▶ [Task requirements] Extract the opening line of the entries and every line after it, stopping at and including the line that contains "Screen dimensions: 665x611". Do not include pictures.

▶ [Data to process]

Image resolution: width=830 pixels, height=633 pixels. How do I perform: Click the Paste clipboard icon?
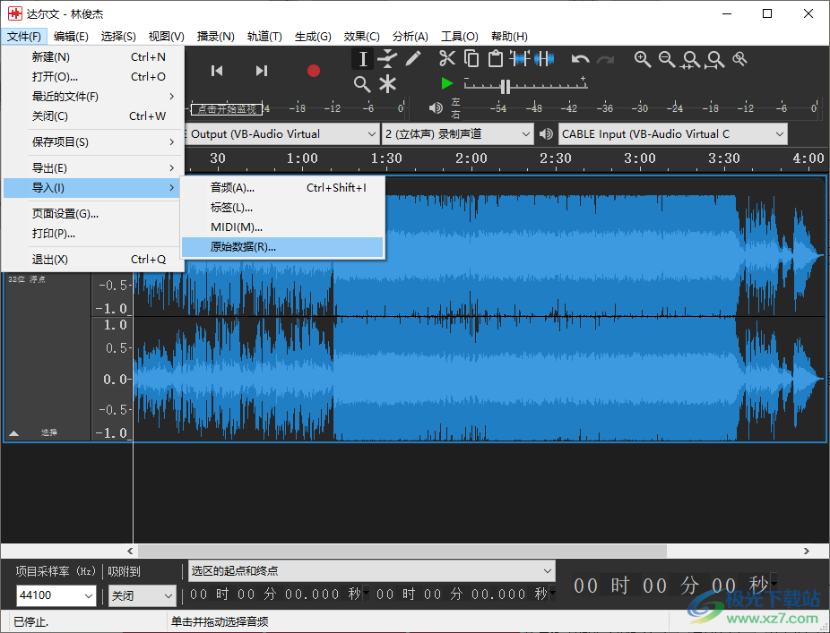point(496,59)
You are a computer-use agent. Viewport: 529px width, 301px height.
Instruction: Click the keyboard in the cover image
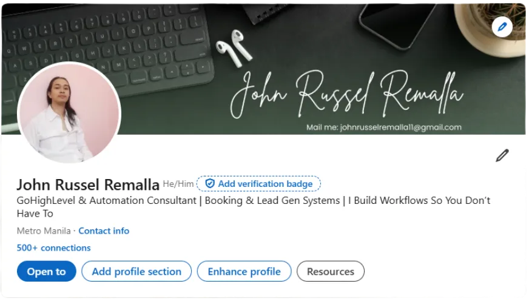tap(108, 50)
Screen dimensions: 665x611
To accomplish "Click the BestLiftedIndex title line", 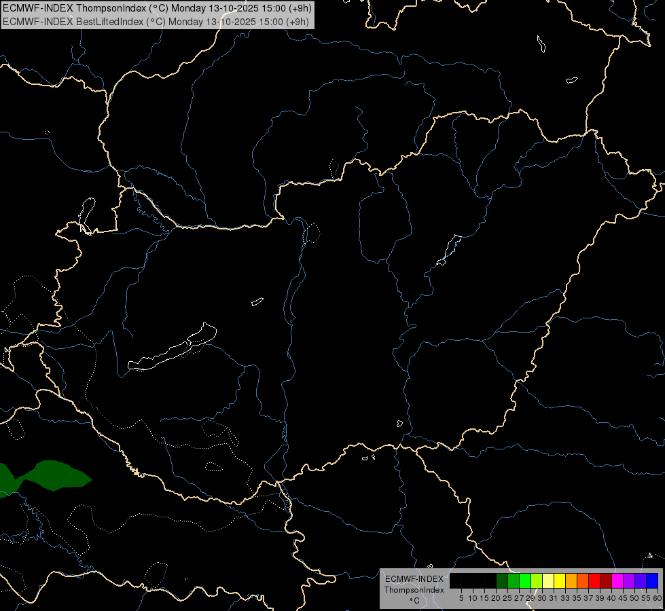I will click(156, 22).
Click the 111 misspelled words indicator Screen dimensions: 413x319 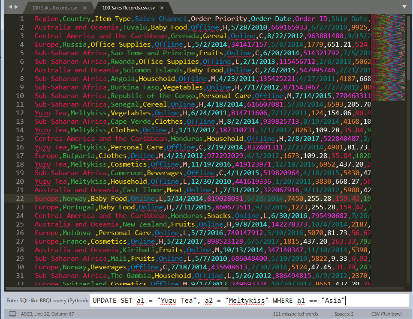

▶ [Task answer]
Image resolution: width=830 pixels, height=633 pixels. How do I perform: Click the Paste clipboard icon?
point(496,59)
You are a computer-use agent. Viewport: 529px width, 301px height.
Instruction: Click the keyboard in the cover image
tap(108, 50)
Screen dimensions: 665x611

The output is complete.